Seit 2018 unterstützt das Land Salzburg das Projekt "neues Wohnen 70 plus", ein Wohnberatungsangebot für Älterwerdende. Die Gerontologin Sonja Schiff beschäftigt sich seit rund 30 Jahren mit den Herausforderungen des Älterwerdens. In der ambulanten Pflege war sie immer wieder mit Wohnsituationen konfrontiert, die dem selbstbestimmten Leben der (hoch-) betagten Menschen vor allem bei Betreuungsbedarf im Wege standen. "Wenn Menschen in Pension gehen, kommt es häufig noch einmal zu einem völligen Lebenswechsel, inklusive der Wohnsituation", betont Sonja Schiff.
Sie hat sich mit der Architektin Ursula Spannberger zusammengetan, beide haben sich Gedanken über das Wohnen im Alter gemacht. "Daraus entstanden ist ein Konzept für das Land, das uns den Auftrag für ein Beratungskonzept samt Leitfaden erteilt hat", ergänzt Spannberger.
Sie hatte schon vor zehn Jahren die "Raumwert-Analyse" entwickelt, ein Instrument zum Selbsttest. "Den wenigsten ist klar, wie stark Räume sie beeinflussen, egal welche - ob zu Hause oder im öffentlichen Raum. Andererseits geht es ganz stark um die Frage: Dient mir das Haus, die Wohnung, oder muss ich es bedienen?", erläutert sie. "Jedes Gebäude muss bestimmte Bedürfnisse erfüllen."
Im Alter geht es auch darum, ob es unerfüllte Wünsche gibt, die einen begleiten. Ist es eine gute Idee, als langjähriger Single doch noch in eine Wohngemeinschaft zu ziehen? Welche Wege gilt es zu bewältigen - innerhalb und außerhalb der Wohnung? Was spricht dafür, als älteres Ehepaar vom Einfamilienhaus am Land in eine Stadtwohnung zu ziehen? Festgestellt haben die Autorinnen, dass es immer schwieriger wird, die Wohnsituation selbstbestimmt zu beeinflussen, je älter man wird.
Babyboomer aufgepasst: Jetzt das Wohnen für später planen
Die Autorinnen Sonja Schiff und Ursula Spannberger ermutigen mit der Broschüre ihre Leserinnen und Leser, wichtige Vorbereitungen für das Wohnen im dritten und vierten Lebensalter beizeiten zu treffen.
Welche Veränderungen sind für ein Altern in den eigenen vier Wänden notwendig? Welche anderen Wohnformen und Angebote gibt es in Salzburg? Welche Bedürfnisse habe ich, die die Wohnsituation unbedingt erfüllen muss?

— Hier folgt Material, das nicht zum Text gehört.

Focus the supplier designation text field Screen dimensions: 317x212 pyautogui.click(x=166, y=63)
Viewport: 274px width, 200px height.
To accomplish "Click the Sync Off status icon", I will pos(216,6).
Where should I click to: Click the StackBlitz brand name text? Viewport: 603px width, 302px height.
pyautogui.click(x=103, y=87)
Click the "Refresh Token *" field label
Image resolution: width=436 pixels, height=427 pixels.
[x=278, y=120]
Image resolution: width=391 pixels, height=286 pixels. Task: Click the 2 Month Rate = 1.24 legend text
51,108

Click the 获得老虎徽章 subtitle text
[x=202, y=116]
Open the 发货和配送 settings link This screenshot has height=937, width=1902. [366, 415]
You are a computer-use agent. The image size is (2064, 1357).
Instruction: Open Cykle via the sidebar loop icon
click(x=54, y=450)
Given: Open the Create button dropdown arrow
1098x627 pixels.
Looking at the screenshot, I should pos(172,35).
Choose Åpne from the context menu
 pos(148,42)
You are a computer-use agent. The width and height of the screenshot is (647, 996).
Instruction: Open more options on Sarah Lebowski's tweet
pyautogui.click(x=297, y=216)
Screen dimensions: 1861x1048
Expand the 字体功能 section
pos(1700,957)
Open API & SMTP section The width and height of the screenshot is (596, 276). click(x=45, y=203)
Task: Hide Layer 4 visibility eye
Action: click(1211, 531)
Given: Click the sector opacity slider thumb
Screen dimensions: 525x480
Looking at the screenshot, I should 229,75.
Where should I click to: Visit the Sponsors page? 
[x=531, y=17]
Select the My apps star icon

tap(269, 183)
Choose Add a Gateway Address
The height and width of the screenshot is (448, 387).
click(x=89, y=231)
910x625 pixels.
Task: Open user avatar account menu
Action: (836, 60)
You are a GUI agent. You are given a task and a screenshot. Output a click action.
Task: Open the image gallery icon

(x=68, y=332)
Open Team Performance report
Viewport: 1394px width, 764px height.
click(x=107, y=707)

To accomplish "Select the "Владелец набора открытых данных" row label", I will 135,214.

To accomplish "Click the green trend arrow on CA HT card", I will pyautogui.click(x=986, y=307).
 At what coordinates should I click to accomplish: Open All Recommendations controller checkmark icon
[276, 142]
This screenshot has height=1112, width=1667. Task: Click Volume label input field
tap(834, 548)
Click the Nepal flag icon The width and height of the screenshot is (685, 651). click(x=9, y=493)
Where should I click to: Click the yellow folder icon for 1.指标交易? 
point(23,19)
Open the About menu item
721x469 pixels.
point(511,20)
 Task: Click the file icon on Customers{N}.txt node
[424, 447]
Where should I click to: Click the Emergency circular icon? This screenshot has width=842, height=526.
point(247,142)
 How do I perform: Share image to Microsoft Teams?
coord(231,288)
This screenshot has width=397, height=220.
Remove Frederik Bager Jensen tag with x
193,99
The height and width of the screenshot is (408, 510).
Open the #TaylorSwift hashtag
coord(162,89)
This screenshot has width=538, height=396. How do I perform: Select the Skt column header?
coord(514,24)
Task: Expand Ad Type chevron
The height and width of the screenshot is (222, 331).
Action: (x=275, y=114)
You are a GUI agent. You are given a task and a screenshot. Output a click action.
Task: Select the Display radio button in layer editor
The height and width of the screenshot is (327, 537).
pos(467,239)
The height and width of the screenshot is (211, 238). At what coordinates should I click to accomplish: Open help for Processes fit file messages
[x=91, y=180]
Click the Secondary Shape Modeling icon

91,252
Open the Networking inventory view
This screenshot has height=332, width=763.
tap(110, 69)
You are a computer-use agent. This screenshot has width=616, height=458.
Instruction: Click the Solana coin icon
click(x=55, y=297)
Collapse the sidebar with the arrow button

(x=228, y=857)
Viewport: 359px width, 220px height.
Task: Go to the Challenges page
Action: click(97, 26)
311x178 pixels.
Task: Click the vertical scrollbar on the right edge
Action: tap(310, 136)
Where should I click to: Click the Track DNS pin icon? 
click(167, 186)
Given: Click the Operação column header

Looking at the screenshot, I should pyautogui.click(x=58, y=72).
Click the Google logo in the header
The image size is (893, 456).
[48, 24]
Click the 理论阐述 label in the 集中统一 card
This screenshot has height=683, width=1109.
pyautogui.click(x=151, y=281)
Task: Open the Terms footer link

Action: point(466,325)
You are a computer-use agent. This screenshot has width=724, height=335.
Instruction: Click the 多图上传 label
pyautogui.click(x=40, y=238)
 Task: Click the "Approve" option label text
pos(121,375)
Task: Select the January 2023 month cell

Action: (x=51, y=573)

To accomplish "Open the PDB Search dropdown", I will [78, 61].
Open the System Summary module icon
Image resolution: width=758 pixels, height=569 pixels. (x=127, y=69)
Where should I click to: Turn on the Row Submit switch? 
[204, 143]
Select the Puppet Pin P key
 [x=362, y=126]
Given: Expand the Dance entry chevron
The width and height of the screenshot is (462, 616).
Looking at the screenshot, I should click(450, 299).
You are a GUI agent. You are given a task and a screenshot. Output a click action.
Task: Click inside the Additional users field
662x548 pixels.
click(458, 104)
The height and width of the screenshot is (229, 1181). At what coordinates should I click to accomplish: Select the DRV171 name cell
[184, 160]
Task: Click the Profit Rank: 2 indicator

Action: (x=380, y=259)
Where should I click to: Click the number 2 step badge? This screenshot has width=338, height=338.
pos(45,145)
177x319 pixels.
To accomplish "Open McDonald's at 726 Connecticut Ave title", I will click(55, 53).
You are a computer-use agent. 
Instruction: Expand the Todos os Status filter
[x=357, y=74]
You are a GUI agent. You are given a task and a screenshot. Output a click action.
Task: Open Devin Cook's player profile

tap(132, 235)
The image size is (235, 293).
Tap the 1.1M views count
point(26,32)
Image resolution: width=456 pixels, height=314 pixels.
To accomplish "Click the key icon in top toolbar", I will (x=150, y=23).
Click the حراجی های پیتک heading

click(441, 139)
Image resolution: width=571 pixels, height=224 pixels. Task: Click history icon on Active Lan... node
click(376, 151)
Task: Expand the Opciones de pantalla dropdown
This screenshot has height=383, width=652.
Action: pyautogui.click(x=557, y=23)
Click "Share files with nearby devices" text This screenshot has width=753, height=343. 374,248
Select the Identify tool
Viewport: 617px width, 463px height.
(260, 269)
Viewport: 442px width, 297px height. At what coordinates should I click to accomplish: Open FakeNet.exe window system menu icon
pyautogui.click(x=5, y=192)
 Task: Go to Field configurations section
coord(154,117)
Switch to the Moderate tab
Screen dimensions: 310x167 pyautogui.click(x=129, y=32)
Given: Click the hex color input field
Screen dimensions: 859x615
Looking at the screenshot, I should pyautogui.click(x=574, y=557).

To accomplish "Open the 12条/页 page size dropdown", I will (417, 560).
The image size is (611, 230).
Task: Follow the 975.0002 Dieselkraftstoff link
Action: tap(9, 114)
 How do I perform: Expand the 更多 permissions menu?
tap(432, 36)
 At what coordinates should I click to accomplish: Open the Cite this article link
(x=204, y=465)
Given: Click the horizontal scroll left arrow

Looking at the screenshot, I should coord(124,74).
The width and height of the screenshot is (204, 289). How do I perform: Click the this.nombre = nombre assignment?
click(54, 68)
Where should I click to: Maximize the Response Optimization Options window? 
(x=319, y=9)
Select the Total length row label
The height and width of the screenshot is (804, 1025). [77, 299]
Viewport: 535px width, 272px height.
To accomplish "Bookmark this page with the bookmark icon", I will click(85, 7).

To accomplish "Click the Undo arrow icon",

Keine Generation vorher fühlte sich jenseits der 60 so jung und agil und hatte nach dem Einstieg in die Pension noch so viele weitere Lebensjahre vor sich wie die Babyboomer. Deshalb kann genau jetzt
der richtige Zeitpunkt sein, die notwendigen Schritte zu setzen.
Doch auch wenn die beruflichen Belastungen und Alltagssorgen kleiner geworden und die Kinder längst ausgeflogen sind: Die Wohnsituation hat sich dem neuen Lebensabschnitt oft noch nicht angepasst.
Ein mehrstufiger Aktionsplan gibt eine Anleitung zum weiteren Vorgehen: Die Bedeutung von Wohnen, Analyse der Gegenwart, Wohnbiografie, Vision für das spätere Wohnen und konkrete Wünsche sind die Punkte, abgerundet vom Fragebogen "Welche Wohnpersönlichkeit sind Sie?".